==== THE DATA
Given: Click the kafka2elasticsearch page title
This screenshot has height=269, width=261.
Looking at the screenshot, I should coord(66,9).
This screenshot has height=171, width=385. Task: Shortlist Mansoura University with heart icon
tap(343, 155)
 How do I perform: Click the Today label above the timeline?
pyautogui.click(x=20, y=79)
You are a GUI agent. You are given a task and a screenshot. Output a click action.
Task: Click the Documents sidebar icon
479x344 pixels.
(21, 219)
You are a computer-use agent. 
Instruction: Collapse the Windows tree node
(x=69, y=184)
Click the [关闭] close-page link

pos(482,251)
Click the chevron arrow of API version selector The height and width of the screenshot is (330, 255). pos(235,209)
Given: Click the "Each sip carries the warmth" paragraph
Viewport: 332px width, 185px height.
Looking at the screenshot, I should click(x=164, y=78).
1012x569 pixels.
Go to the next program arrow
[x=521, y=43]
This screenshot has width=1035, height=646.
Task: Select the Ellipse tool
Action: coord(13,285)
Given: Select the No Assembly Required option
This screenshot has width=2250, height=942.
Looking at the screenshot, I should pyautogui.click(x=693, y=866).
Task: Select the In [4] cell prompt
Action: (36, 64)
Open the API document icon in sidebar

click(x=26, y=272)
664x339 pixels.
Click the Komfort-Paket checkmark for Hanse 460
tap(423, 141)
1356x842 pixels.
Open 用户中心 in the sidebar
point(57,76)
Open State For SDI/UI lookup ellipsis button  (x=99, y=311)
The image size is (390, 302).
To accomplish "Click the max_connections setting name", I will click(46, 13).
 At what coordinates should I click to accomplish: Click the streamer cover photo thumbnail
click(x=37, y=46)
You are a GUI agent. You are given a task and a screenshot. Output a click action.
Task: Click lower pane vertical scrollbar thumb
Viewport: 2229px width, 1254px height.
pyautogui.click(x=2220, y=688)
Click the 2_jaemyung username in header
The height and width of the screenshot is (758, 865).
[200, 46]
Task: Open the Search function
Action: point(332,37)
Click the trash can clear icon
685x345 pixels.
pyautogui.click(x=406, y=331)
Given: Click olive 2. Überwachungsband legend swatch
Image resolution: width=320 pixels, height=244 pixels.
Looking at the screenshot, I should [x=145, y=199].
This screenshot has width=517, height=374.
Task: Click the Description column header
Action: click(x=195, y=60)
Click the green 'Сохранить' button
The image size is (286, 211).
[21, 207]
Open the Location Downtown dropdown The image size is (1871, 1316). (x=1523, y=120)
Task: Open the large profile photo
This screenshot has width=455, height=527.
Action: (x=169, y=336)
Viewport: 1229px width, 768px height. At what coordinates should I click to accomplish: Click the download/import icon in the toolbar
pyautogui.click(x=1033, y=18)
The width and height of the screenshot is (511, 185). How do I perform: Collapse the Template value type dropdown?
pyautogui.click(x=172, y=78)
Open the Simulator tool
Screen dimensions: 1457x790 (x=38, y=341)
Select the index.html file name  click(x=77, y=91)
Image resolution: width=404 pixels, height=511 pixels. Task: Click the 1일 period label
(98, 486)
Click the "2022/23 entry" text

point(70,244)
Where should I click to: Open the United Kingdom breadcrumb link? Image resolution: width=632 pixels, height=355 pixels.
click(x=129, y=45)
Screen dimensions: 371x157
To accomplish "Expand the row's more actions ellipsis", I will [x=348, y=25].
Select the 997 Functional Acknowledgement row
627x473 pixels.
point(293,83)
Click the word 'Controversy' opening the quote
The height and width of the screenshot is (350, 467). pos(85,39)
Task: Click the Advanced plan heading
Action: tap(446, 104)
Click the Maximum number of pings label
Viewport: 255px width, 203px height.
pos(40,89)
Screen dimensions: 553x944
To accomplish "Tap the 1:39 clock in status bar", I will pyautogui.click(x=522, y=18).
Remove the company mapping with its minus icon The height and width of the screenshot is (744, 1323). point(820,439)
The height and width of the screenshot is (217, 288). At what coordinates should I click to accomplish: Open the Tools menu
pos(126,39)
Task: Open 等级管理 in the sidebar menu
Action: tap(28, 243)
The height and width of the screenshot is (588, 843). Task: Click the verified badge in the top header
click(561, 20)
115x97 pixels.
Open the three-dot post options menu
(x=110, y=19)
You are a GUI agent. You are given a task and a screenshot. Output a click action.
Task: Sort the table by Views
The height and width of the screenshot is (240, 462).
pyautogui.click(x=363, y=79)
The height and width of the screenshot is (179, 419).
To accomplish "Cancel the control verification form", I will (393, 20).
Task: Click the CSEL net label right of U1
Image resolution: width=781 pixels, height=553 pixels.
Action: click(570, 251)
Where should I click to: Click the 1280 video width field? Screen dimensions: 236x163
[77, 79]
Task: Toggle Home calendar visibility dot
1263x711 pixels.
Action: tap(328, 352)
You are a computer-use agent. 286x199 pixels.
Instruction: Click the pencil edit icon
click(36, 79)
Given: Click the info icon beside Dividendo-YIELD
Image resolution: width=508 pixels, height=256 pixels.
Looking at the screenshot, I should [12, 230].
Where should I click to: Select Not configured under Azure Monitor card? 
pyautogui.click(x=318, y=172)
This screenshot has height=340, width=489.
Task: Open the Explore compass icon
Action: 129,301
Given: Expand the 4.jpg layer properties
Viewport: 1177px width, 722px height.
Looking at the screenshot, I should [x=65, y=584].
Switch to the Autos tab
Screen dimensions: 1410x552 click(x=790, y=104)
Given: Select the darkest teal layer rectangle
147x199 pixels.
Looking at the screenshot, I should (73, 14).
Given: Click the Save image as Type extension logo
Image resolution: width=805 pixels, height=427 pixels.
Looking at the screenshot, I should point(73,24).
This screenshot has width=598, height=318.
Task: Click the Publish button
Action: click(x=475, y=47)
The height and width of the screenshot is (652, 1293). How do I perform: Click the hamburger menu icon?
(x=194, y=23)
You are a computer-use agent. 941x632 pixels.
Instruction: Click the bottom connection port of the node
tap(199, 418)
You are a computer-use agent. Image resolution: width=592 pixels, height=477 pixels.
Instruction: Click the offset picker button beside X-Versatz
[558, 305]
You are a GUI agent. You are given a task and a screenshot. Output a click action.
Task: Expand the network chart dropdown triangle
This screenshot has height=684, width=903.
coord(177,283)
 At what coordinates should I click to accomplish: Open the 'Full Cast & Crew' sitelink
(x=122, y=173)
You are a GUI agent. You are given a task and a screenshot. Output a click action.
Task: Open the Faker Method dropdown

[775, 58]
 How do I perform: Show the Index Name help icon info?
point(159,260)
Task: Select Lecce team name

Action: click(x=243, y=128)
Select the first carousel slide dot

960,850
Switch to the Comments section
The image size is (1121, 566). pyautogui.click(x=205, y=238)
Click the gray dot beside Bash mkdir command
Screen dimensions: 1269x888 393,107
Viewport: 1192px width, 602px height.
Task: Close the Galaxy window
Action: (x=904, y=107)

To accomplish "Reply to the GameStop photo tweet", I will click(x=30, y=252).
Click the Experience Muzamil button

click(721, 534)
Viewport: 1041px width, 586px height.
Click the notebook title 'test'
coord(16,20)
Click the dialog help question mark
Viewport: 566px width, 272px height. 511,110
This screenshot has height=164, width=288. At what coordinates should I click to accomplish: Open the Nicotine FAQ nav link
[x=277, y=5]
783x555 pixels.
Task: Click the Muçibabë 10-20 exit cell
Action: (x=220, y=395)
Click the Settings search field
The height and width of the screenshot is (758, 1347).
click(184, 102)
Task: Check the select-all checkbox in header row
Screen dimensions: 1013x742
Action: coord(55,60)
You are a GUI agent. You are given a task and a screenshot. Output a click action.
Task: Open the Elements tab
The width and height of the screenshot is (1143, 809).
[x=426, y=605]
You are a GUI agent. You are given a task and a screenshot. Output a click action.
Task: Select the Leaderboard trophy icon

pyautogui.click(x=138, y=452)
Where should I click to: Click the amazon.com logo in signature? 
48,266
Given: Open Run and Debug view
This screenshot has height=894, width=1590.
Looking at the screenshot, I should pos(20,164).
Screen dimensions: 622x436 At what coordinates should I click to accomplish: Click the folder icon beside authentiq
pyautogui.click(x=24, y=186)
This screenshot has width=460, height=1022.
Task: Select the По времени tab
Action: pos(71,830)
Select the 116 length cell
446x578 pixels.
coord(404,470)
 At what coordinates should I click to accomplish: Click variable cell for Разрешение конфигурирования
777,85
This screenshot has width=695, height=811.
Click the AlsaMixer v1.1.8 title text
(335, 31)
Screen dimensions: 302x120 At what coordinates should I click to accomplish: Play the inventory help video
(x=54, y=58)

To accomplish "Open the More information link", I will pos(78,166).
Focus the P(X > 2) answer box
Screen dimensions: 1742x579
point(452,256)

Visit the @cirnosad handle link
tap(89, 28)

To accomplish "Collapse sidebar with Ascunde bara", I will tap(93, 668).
========
Copy out the data verbatim, everything from the line containing "Switch to the Autos tab" down to the line containing "coord(177,283)", with both of those lines included.

Switch to the Autos tab
Screen dimensions: 1410x552 click(x=790, y=104)
Given: Select the darkest teal layer rectangle
147x199 pixels.
Looking at the screenshot, I should (73, 14).
Given: Click the Save image as Type extension logo
Image resolution: width=805 pixels, height=427 pixels.
Looking at the screenshot, I should point(73,24).
This screenshot has width=598, height=318.
Task: Click the Publish button
Action: click(x=475, y=47)
The height and width of the screenshot is (652, 1293). How do I perform: Click the hamburger menu icon?
(x=194, y=23)
You are a computer-use agent. 941x632 pixels.
Instruction: Click the bottom connection port of the node
tap(199, 418)
You are a computer-use agent. Image resolution: width=592 pixels, height=477 pixels.
Instruction: Click the offset picker button beside X-Versatz
[558, 305]
You are a GUI agent. You are given a task and a screenshot. Output a click action.
Task: Expand the network chart dropdown triangle
This screenshot has height=684, width=903.
coord(177,283)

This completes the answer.